Located 19 kilometers south of Phuket, the islands of Koh Racha Yai (also known as Raya Yai) and Koh Racha Noi (Raya Noi) offer visitors to Phuket an interesting day trip by boat. It's possible to organize an overnight stay, while the islands are also becoming increasingly popular destinations among divers.

Plenty of options

Longtail boats carrying a maximum of eight passengers can be chartered from Rawai Beach on the southern side of Phuket for about 2,000 baht (US$60). This is a return fare to Koh Racha Yai and includes plenty of time for snorkeling. The boat ride to the island takes about one-and-a-half hours in itself. If you're not part of a group, you may still find that you can join with a smaller group of people seeking to reduce their costs.

It's also possible to head for the smaller island of Koh Hai (Coral Island) on a half-day snorkeling trip from Rawai. A return fare costs 800 baht, but it should be noted that the boat trip is much shorter if you are simply looking to enjoy the cruise by boat.

A similar one-day snorkeling trip to Koh Hai departs Ao Chalong (Chalong Bay), just north of Rawai, and costs 1,500 baht. From November through April, you can also get to Koh Racha by speedboat. It departs at 9 am, returning from the island at about 3 pm. At 500 baht each way, this offers good value given the shorter journey time (about 45 minutes each way).

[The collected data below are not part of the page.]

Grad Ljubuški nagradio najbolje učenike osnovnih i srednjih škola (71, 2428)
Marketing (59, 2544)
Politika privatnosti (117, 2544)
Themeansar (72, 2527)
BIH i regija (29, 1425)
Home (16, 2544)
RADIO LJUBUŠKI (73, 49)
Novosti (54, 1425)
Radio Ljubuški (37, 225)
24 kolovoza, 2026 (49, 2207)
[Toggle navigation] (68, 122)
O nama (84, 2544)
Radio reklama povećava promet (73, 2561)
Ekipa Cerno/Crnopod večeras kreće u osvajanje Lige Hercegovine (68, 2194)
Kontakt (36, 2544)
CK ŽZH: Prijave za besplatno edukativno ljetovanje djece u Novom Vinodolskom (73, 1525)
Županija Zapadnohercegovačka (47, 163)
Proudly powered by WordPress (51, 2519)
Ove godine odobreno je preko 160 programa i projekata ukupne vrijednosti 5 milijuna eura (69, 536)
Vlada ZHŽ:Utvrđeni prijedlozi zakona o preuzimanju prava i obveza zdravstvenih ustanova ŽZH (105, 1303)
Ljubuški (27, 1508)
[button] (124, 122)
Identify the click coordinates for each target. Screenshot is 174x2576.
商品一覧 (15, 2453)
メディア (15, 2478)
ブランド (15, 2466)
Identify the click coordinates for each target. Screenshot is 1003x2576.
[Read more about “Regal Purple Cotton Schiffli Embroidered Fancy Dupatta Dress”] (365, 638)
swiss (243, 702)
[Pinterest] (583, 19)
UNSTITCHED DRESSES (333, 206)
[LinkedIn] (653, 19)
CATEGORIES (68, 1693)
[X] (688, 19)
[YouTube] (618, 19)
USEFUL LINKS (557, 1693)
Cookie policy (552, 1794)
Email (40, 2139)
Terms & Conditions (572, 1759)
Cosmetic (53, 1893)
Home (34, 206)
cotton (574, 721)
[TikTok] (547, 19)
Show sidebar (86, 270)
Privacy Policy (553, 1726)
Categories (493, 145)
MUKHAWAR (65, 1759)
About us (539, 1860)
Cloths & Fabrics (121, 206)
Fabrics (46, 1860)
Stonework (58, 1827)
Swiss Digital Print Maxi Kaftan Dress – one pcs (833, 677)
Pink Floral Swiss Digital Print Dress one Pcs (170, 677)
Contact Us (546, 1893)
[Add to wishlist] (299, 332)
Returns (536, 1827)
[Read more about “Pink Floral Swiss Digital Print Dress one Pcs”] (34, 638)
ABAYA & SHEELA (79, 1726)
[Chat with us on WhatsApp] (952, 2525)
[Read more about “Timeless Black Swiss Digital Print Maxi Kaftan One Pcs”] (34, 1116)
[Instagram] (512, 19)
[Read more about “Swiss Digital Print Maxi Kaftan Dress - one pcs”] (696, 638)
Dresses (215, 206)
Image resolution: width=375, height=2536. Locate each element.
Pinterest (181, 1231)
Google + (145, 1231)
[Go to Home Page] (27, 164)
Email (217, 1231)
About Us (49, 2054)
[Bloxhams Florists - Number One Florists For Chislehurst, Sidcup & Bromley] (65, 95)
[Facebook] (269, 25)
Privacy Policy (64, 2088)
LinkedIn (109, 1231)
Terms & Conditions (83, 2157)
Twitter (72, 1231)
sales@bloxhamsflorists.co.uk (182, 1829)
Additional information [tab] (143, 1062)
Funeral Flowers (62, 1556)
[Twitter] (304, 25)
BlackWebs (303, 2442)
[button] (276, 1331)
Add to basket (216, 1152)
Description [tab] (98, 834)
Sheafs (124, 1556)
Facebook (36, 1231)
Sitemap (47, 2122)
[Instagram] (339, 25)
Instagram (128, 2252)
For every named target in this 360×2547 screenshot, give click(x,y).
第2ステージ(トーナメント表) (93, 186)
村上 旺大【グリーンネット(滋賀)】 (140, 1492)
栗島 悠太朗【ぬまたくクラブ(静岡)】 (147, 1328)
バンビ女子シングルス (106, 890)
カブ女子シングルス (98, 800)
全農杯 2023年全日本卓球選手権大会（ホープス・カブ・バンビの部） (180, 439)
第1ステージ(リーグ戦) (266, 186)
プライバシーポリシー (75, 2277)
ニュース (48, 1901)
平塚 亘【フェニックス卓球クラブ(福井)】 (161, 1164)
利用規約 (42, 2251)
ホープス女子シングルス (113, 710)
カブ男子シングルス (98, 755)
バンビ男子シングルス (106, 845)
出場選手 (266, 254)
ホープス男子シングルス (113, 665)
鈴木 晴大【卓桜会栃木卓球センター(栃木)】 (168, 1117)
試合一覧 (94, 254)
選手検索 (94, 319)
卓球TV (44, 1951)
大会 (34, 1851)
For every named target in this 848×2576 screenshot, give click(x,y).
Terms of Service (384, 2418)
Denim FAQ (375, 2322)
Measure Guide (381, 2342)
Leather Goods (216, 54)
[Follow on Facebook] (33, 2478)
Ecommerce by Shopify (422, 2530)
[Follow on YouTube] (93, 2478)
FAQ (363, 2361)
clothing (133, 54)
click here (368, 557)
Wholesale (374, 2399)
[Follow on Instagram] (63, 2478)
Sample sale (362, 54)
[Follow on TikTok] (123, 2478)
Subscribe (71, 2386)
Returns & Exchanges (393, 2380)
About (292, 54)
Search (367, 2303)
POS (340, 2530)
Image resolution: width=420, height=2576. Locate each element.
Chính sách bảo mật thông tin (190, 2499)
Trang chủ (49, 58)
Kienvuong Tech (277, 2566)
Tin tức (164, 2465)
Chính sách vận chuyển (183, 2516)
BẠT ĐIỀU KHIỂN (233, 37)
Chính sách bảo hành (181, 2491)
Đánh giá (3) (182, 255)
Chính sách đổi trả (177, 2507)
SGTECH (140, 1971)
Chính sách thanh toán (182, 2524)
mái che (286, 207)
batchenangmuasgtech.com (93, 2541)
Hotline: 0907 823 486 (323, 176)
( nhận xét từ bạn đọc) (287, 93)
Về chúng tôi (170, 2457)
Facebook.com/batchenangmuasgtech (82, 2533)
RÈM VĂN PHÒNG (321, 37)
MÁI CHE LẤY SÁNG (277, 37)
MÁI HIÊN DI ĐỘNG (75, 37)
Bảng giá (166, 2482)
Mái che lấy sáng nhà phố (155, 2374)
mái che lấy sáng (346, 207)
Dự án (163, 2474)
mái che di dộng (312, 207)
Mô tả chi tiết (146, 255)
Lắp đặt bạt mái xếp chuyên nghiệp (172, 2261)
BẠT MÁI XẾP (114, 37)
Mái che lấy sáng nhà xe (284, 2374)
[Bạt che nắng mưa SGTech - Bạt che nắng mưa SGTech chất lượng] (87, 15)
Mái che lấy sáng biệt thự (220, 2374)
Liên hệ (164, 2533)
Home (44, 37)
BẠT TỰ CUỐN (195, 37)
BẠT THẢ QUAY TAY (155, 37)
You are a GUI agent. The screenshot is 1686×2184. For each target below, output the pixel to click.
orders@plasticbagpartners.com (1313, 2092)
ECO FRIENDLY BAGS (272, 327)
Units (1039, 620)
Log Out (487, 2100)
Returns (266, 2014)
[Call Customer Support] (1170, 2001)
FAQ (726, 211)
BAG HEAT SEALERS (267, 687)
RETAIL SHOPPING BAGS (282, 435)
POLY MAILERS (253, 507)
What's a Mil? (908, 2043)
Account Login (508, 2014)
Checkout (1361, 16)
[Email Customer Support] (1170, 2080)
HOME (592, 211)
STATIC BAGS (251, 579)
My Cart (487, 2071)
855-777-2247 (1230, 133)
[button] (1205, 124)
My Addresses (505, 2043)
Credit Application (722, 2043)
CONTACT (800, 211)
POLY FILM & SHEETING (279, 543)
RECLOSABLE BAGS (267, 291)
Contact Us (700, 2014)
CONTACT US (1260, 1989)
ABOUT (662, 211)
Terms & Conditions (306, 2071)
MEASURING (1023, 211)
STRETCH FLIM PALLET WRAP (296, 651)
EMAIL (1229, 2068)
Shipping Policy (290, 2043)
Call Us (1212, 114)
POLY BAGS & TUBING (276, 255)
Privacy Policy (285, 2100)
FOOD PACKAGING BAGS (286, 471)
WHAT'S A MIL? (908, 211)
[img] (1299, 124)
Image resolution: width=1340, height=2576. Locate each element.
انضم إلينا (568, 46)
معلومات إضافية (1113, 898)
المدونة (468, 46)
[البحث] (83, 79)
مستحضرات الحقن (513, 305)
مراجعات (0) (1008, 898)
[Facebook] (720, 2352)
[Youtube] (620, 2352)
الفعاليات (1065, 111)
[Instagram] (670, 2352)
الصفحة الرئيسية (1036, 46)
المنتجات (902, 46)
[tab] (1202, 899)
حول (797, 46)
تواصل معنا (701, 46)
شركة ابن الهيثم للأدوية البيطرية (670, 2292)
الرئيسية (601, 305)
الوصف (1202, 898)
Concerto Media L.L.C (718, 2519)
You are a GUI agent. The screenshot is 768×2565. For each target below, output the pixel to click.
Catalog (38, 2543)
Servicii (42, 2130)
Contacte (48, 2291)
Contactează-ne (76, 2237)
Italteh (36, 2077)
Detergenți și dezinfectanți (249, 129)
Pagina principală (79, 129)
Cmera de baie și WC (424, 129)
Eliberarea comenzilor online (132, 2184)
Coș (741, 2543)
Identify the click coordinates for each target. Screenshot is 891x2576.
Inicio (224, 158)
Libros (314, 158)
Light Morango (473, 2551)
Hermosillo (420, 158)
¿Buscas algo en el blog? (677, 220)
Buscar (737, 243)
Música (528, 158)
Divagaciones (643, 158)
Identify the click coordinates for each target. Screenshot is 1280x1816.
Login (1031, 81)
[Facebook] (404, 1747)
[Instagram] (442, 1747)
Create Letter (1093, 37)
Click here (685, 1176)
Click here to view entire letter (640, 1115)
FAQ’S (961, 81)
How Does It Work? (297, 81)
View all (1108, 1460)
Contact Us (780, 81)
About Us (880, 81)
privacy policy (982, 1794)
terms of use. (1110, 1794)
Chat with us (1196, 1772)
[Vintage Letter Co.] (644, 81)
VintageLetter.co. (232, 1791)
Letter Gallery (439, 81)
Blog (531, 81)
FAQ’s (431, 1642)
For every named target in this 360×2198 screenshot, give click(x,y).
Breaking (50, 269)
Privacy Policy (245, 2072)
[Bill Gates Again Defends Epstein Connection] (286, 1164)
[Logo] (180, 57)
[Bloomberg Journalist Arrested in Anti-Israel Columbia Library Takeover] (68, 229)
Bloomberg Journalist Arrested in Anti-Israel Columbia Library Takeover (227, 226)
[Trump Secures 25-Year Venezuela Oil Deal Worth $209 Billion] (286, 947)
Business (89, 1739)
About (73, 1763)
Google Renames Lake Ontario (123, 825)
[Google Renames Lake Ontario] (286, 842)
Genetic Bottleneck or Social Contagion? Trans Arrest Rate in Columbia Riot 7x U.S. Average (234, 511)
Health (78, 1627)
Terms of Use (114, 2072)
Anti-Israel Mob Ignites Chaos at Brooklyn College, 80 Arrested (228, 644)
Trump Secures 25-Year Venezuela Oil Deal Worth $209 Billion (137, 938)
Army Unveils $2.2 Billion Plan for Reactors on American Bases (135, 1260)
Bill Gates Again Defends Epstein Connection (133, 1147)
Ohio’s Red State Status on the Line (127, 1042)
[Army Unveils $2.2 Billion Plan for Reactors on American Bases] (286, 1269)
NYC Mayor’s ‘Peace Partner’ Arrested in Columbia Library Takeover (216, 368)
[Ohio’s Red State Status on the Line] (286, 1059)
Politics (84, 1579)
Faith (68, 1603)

Most boat trips can be booked through travel agents located at popular resorts on Phuket.

An 'alternative' haven for divers

Divers visiting Phuket have got plenty of choices when it comes to seeking interesting dive sites thanks to the numerous smaller island located nearby.

While the nine islands making up the Similan archipelago are probably the best-known and most popular destinations among divers, it takes at least three to four hours to reach them.

A visit to Koh Racha therefore offers a 'best of both worlds' alternative – you still get to enjoy a few hours at sea, along with the opportunity to visit some interesting and beautiful sites. We recommend taking a day trip since accommodation options on the island itself are limited.

While the diversity of the marine life may not quite match those in the Similan archipelago, it is still mightily impressive. Indeed, the site is ideal for underwater photographers or videographers since the ocean floor is flat here and offers great views of hard and soft coral.

Among the colorful, tropical species of fish spotted off the islands are: Titan trigger; Moray eels; Puffer fish; Stingrays; Octopuses; as well as Cuttlefish.

Keeping it clean and 'green'

A visit to such impressive locations can sometimes spur the conscience of visitors. When diving out in the ocean, you get to see some exquisite examples of pristine coral. In order to help maintain these sites, try to promote the use of pre-determined mooring points by operators. Those operators willing to anchor wherever they are directed are contributing to the destruction of coral sites, so try to educate other passengers or the boat operator whenever you experience this kind of practice.

The case of Koh Phi Phi is a living 'bad example' of what can happen when the aggressive expansion of tourism prevails over every other aspect, including the environment. A lack of strict law enforcement has been a contributory factor in the case of Koh Phi Phi, while it is essential that operators understand that they have no right to destroy nature, the very thing that guarantees their businesses' well being. When traveling to such pristine locations, always remember to take your garbage home with you, or otherwise consider yourself 'part of the problem'.